Using a Parent-Assisted Gaming Intervention to Improve the Social-Emotional Skills of Children with Autism Spectrum Disorders – a Randomized Controlled Trial

Friday, May 13, 2016: 11:30 AM-1:30 PM
Hall A (Baltimore Convention Center)
R. B. Beaumont1, H. A. Walker2 and K. Sofronoff3, (1)Social Skills Training Institute, St Lucia, QLD, Australia, (2)School of Psychology, University of Queensland, St Lucia, Australia, (3)School of Psychology, University of Queensland, Brisbane, QLD, Australia

Families living in remote locations often have limited access to specialist Autism Spectrum Disorder (ASD) services. Tele-health services offer a cost-effective, practical solution to this problem. Few studies have evaluated the utility of this approach for parents of children with ASD, however, particularly in the domain of social-emotional skills training.


To evaluate the effectiveness of the Secret Agent Society Computer Game Pack (SAS) with weekly online/telephone group parent support in improving the emotion regulation and social skills of children with ASD.


Seventy children with ASD (60 males, 10 females) aged between 7 and 12 years (M= 9.89, SD = 1.37) and their parents participated in the trial. All children had cognitive abilities at least within the average range and were recruited from three Australian states. Parents were primarily married, of European ethnicity and tertiary educated.

Families were randomised to the SAS or CIA conditions. The SAS condition involved parents participating in a 150 minute group Skype introductory meeting with the lead trial researcher, followed by 10 weekly group phone or Skype informal support sessions. These sessions focused on helping parents to problem-solve challenges in helping their child to play the SAS computer game each week and to complete associated skills practice tasks (‘Home Missions’), described in a brief program delivery guide. Computer game activities taught children how to recognise emotions and apply emotion regulation strategies when facing social challenges.
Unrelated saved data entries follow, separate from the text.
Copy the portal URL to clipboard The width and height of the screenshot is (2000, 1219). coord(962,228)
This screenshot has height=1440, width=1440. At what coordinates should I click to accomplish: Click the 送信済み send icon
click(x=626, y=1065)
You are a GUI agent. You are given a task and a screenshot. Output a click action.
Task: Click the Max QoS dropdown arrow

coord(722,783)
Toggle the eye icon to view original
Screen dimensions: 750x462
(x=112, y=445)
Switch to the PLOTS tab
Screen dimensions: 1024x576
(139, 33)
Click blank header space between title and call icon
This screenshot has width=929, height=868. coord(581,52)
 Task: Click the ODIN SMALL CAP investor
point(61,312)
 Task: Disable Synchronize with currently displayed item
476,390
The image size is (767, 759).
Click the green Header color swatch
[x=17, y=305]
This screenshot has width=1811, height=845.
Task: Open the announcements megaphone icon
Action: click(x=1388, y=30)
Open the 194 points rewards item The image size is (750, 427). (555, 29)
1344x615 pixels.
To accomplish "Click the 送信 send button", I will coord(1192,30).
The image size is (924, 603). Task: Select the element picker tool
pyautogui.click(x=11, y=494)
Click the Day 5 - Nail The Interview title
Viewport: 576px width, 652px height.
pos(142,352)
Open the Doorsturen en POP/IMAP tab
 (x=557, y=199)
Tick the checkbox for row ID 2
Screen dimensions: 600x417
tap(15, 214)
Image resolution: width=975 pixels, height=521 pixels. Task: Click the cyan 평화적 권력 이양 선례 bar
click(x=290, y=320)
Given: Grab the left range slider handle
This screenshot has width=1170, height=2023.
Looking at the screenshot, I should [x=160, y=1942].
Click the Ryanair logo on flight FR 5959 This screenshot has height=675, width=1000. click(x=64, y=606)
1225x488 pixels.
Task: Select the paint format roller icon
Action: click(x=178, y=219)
The CIA condition involved a comparable level of online/Skype group parent support provided by the same researcher, with parents helping their child to complete non-therapeutic activities from an online Central Intelligence Agency website for kids (described in a program delivery guide) over a 10 week period.


Intention to treat Mixed-Model ANOVAs showed that SAS participants made significantly greater improvements than CIA participants on parent report measures of emotion regulation and social skills (ERSSQ-P; p < .0005) and social skills (Spence Social Skills Questionnaire–Parent version (SSQ-P); p<.0005) from pre- to post-treatment. Children in the SAS group also showed greater improvements in their knowledge of anxiety management strategies than those in the CIA condition on a story-based task (James and the Maths Test; p= .001). There was no difference between SAS and CIA participants’ improvements in knowledge of appropriate anger management strategies on a similar task (Dylan is Being Teased), however (p =.18). On teacher-report measures, there was no difference in the improvement made by participants in the SAS and CIA conditions (p=.60) on a measure of emotion regulation and social skills (ERSSQ-T). However, there was a greater improvement in teacher ratings on an independent social skills measure (SSQ-T) for the SAS group relative to the CIA group (p = .04). Results from analysing webcam footage of children’s use of emotion regulation strategies when playing a frustrating computer game at pre- and post-treatment are pending, and will be presented.


Results suggest that the parent-assisted gaming intervention may be an effective social-emotional skills training option for families of children with ASD who have limited access to services.